(Source material)

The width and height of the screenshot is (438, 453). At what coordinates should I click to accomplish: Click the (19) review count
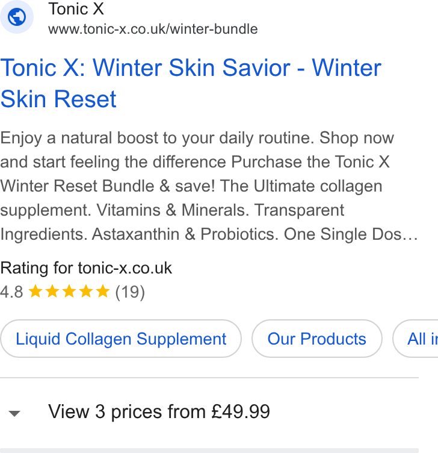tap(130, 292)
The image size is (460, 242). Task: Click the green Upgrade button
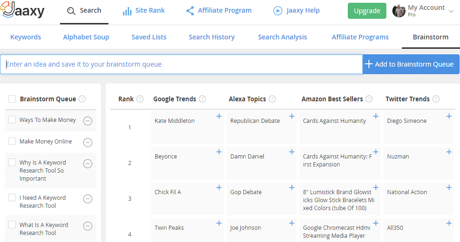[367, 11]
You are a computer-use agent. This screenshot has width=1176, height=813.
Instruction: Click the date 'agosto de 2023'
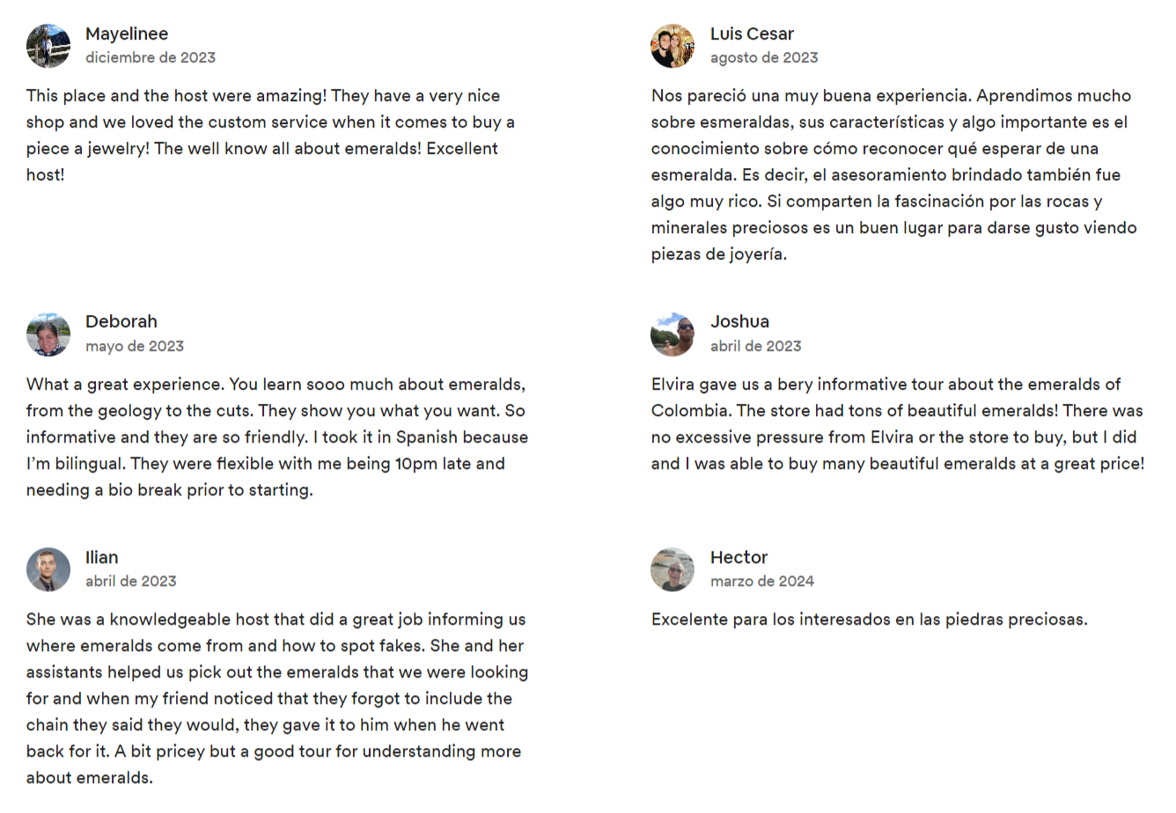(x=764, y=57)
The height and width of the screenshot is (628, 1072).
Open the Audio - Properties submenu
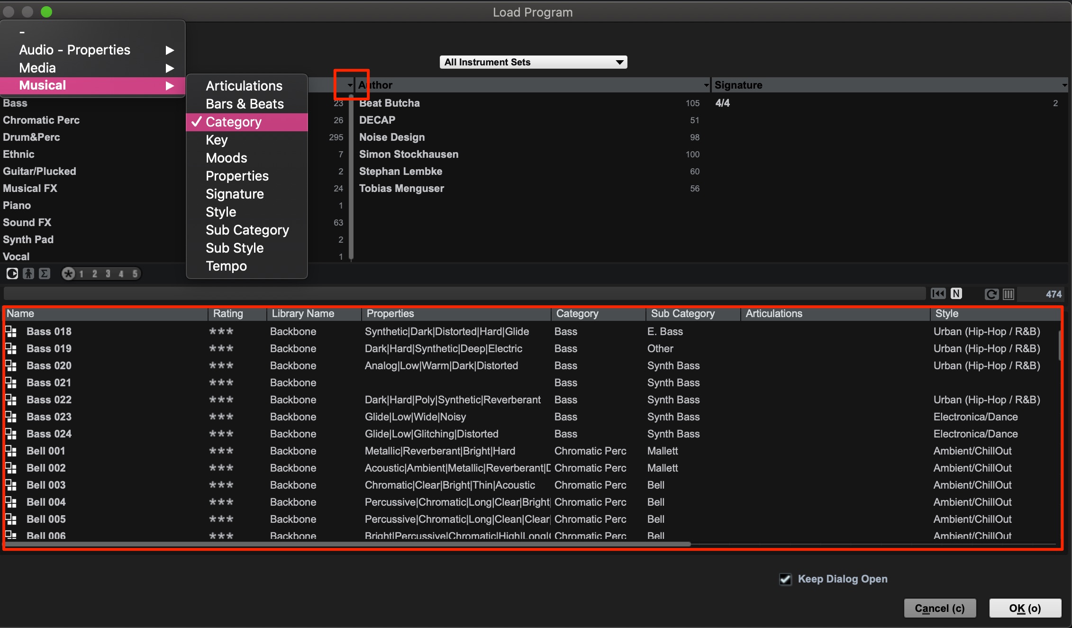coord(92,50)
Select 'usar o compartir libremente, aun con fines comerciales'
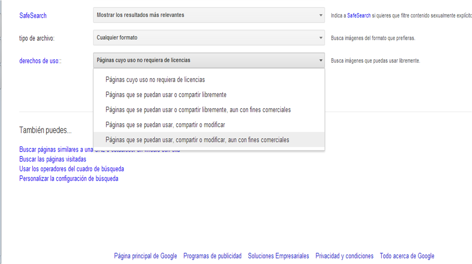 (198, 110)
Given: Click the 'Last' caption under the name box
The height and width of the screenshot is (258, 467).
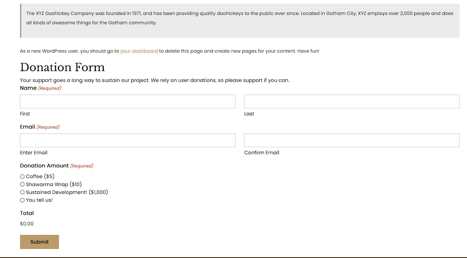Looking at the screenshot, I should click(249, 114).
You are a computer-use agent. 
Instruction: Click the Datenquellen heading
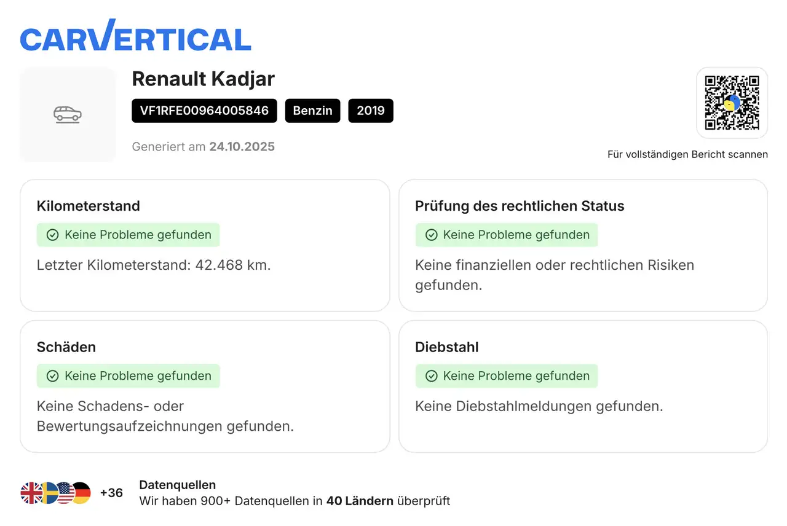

(End Source material)
(Source material)

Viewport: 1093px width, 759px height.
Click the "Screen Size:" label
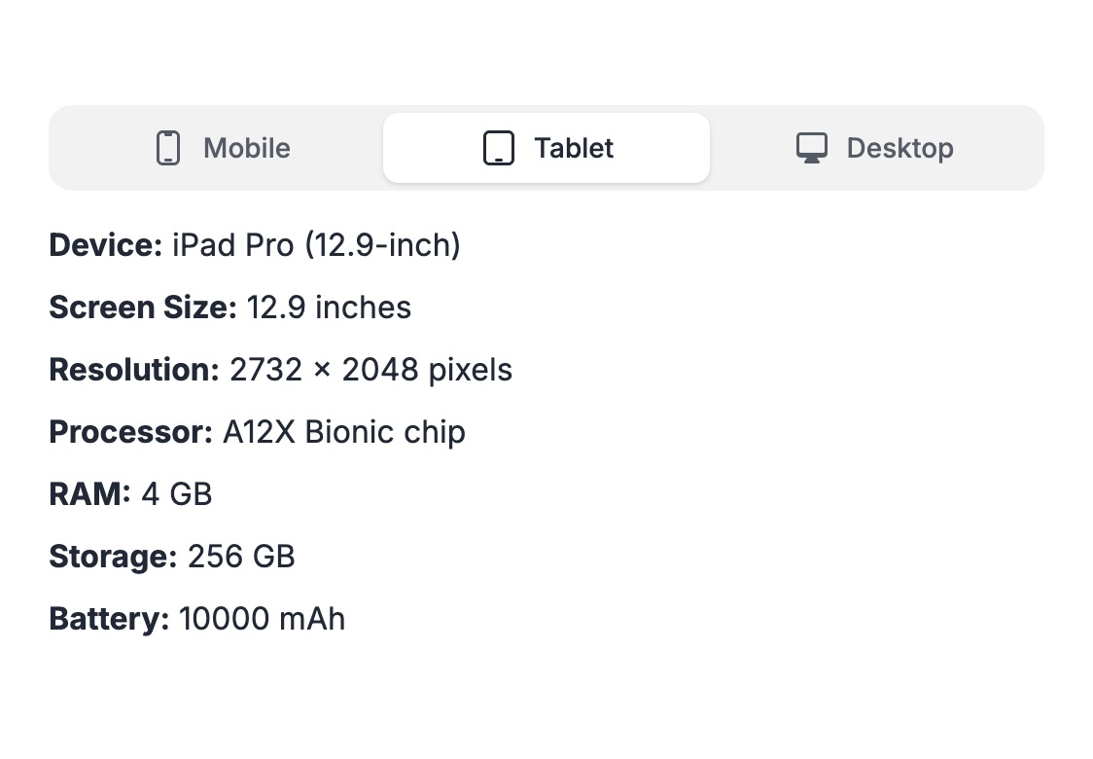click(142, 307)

(End Source material)

** Directions **
If a line in the records includes "agent", it counts toward the total; report that total by itself.

** The completed task **
2